◆ WRITTEN TASKS:
**a)** Rewrite the med school blog post from "Monday, December 18, 2006" to "time for socializing.", changing "awesome" to "amazing" wherever it appears.
**b)** Extend the blog post about med school finals, starting after its last sentence.
== DOCUMENT SECTION ==
Monday, December 18, 2006

What the heck do you mean, balance? I'm too busy studying.

A common question that I've gotten from pre-meds is, "Is there a lot of work in med school?" Let me give some sort of an answer to that question.

During the semester, it was awesome. Great fun. I loved it; the people are awesome, the coursework is increasingly interesting, and there wasn't much required work to hand in so there was plenty of free time for socializing.

And then it dawned on us that finals were so close that they were staring us in the face. Oh, how things have changed.

My life for the past 13 days or so has consisted of me waking up, going to school to meet up with some friends in a study room, unpacking all my books, studying for my entire time awake, and then going home and going to bed.
===
== STORED ROWS ==
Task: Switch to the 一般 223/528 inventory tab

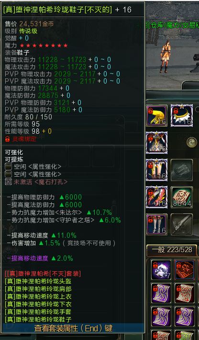Action: [x=172, y=250]
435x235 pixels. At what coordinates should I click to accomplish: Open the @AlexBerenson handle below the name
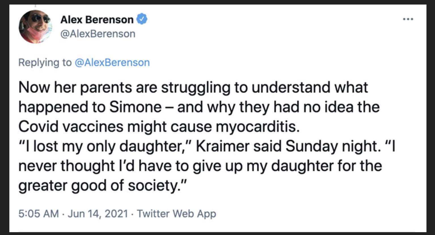[98, 34]
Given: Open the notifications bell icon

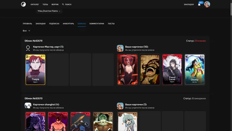Looking at the screenshot, I should pyautogui.click(x=199, y=5).
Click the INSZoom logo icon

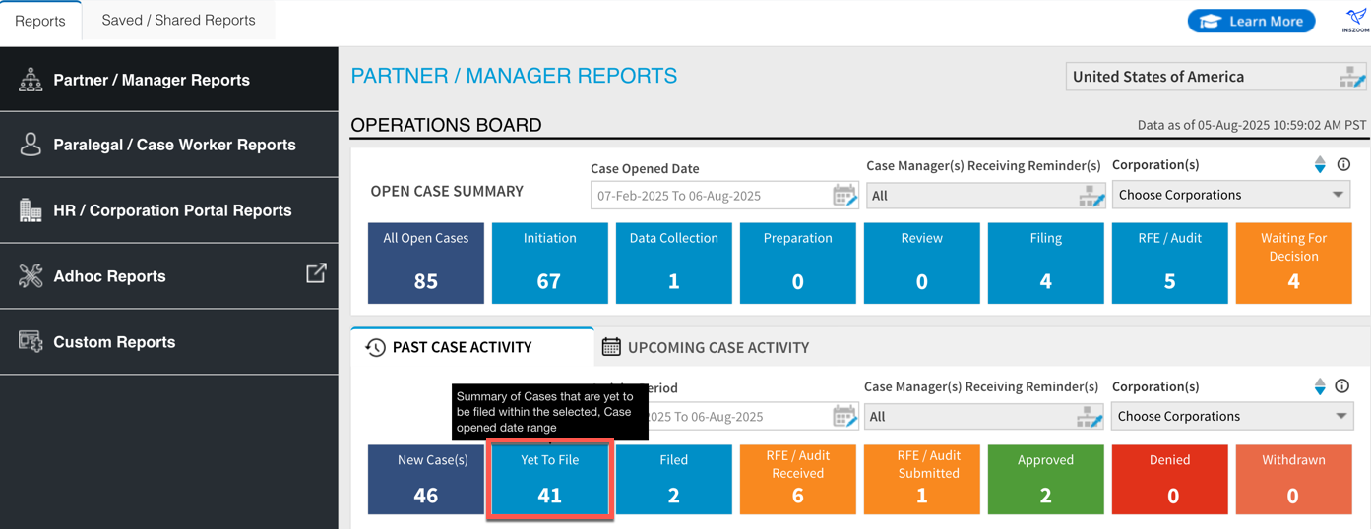click(x=1355, y=20)
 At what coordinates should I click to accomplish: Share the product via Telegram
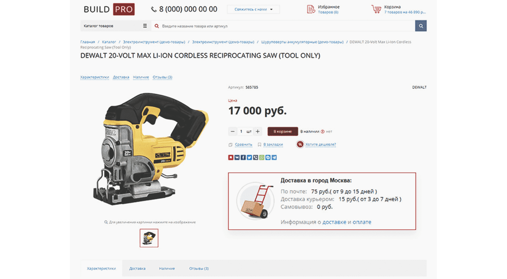click(x=274, y=158)
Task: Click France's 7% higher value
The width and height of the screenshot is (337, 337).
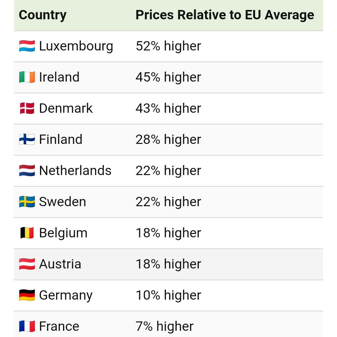Action: pos(164,326)
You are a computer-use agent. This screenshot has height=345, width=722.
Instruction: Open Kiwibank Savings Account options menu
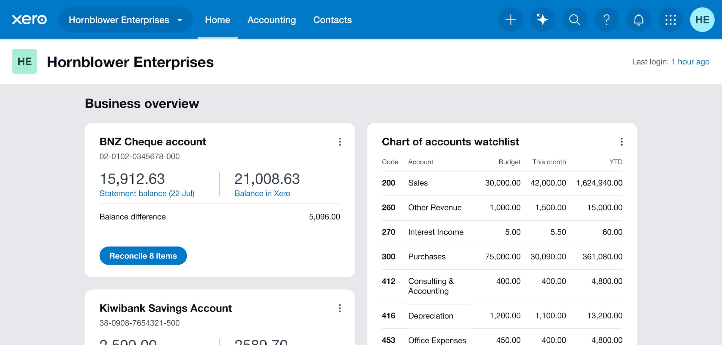(340, 308)
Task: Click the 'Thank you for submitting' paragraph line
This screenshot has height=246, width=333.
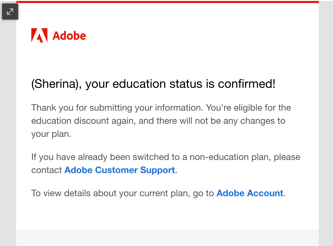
===
◆ ANSWERS FOR THE EXERCISE:
**a)**
Monday, December 18, 2006

What the heck do you mean, balance? I'm too busy studying.

A common question that I've gotten from pre-meds is, "Is there a lot of work in med school?" Let me give some sort of an answer to that question.

During the semester, it was amazing. Great fun. I loved it; the people are amazing, the coursework is increasingly interesting, and there wasn't much required work to hand in so there was plenty of free time for socializing.

**b)**
Exceptions to this wake-to-sleep study time include breaks for writing the two lab finals I've already written (histology & anatomy), and eating and toileting and sanity brakes (most of which involve doing anything other than studying to keep our mind sane, during which we usually end up doing crazy things and don't look very sane at all). I also took a day off to go on a paramedic ride-along, and an evening off when I called my friend and said "I need to do something other than study" and we hung out instead. And I had to go pick up milk at a 7-eleven once because none of the grocery stores are open at the ghastly hour I end up driving home every night.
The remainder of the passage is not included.